= Scymnus of Chios =

Ancient Greek geographer

Scymnus of Chios (Σκύμνος ὁ Xῖος; fl. c. 185 BC) was a Greek geographer from the island of Chios. It was thought he was the author of the Periodos to Nicomedes, a work on geography written in Classical Greek. It is an account of the world (περιήγησις, periegesis) in 'comic' iambic trimeters which is dedicated to a King Nicomedes of Bithynia. This is either Nicomedes II Epiphanes who reigned from 149 BC for an unknown number of years or his son, Nicomedes III Euergetes.
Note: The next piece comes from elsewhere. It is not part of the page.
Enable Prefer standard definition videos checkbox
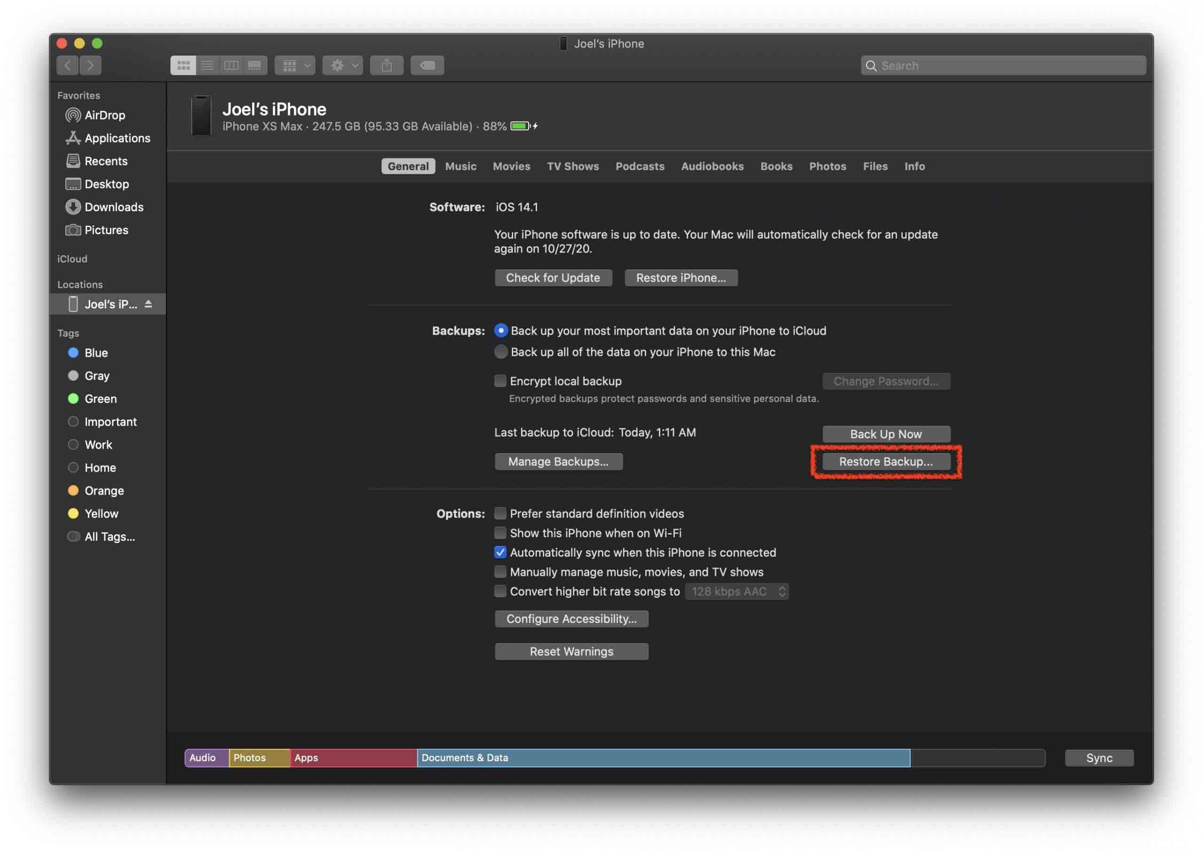Image resolution: width=1203 pixels, height=850 pixels. [499, 514]
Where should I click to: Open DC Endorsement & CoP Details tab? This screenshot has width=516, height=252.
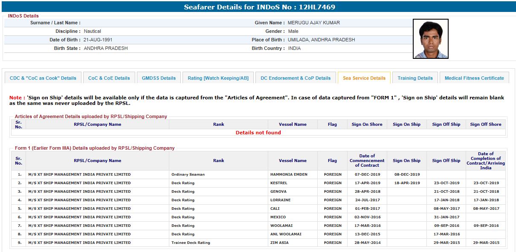(296, 78)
==Attribution and publication of the Periegesis==
It was first published at Augsburg in 1600. Because it was found together with the Epitomes of Marcianus of Heraclea it was first published under his name. Because this was clearly a mistake Lucas Holstenius and Isaac Vossius were the first to attribute it to Scymnus of Chios because he was cited more than once by late grammarians as the author of a Periegesis. It continued to pass under his name until 1846 when Augustus Meineke, in republishing the extant fragments, showed clearly that there were no grounds for ascribing them to that Scymnus. The real work of Scymnus of Chios appears to have been in prose and the few statements cited from him have no resemblance to the Periodos to Nicomedes. Since then work has been attributed to Pseudo-Scymnus.